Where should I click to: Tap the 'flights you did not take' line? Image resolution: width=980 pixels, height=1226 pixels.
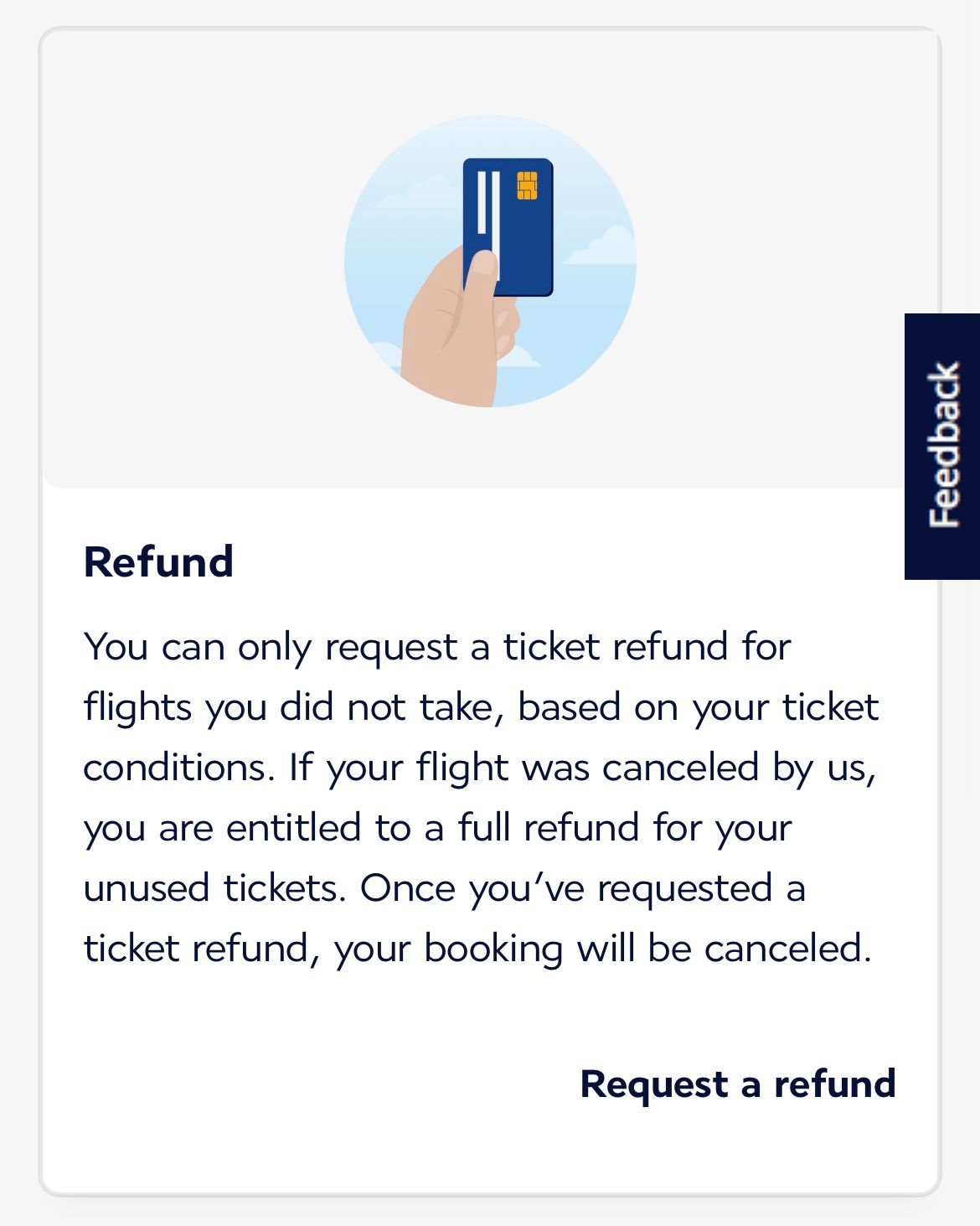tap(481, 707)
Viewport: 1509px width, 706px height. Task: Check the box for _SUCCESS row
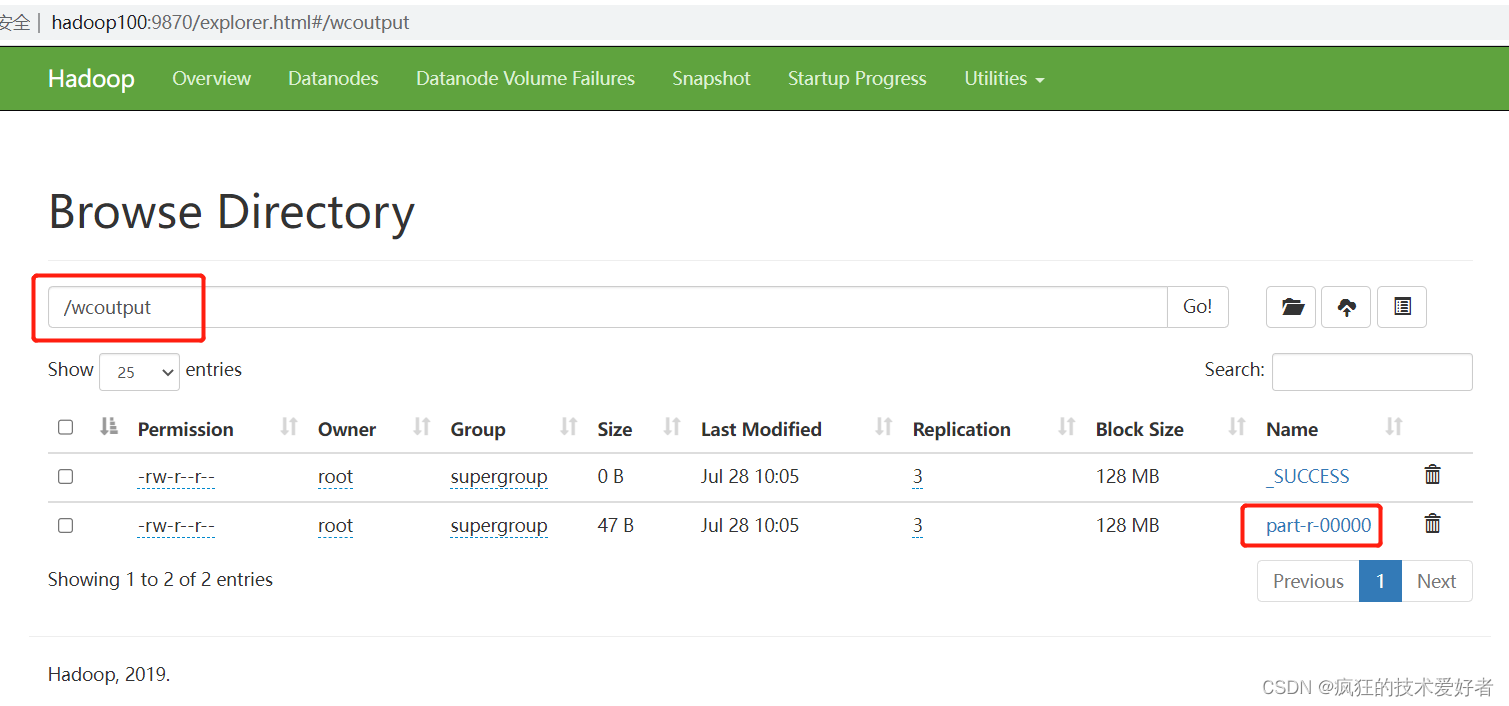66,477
══════════
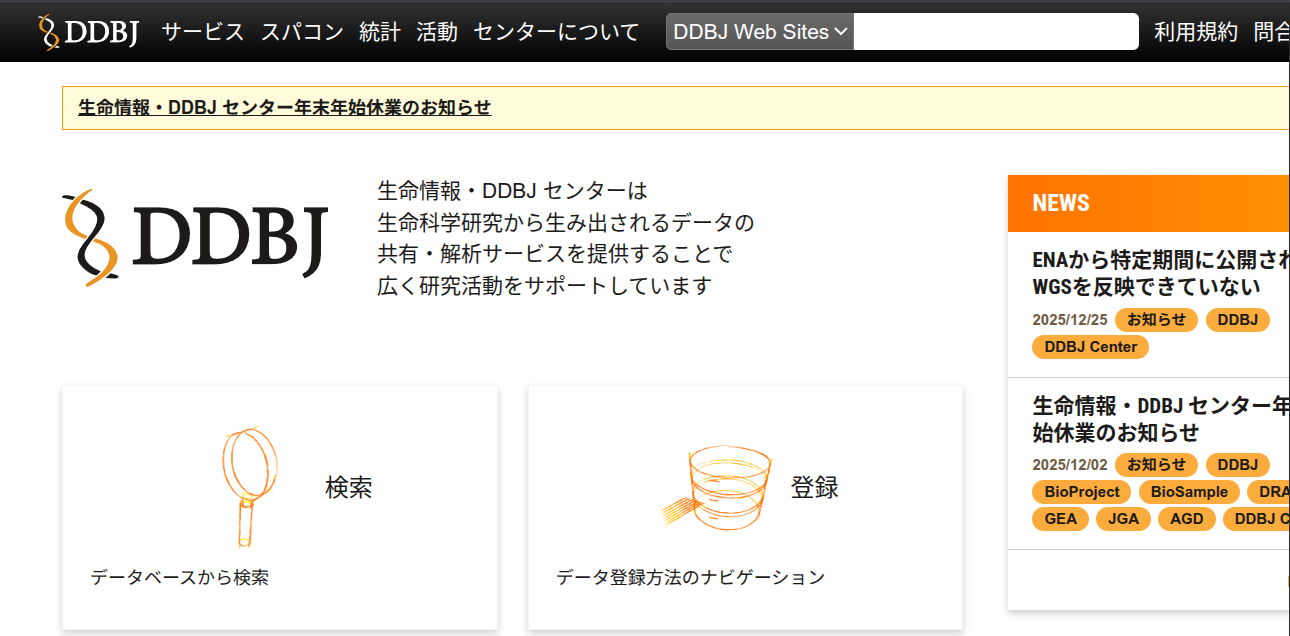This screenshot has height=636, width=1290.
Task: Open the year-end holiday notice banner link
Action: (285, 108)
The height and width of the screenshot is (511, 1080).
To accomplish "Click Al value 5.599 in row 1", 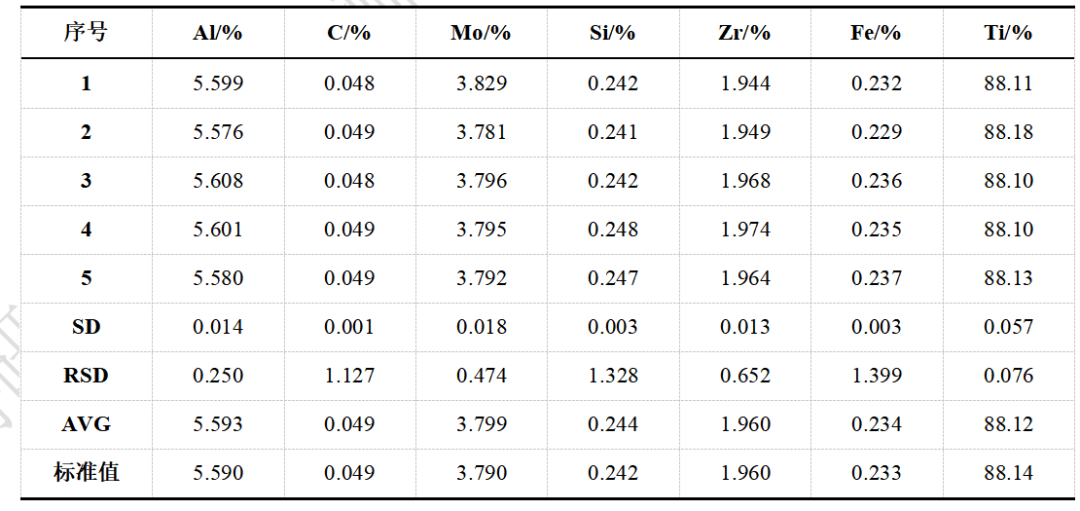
══════════
Exercise goal: Every line above between the one containing "The height and" and the one containing "Al value 5.599", those two included, is to be printed exactly. No pictures go into the copy.

Exercise solution:
The height and width of the screenshot is (511, 1080).
To accomplish "Click Al value 5.599 in row 1", 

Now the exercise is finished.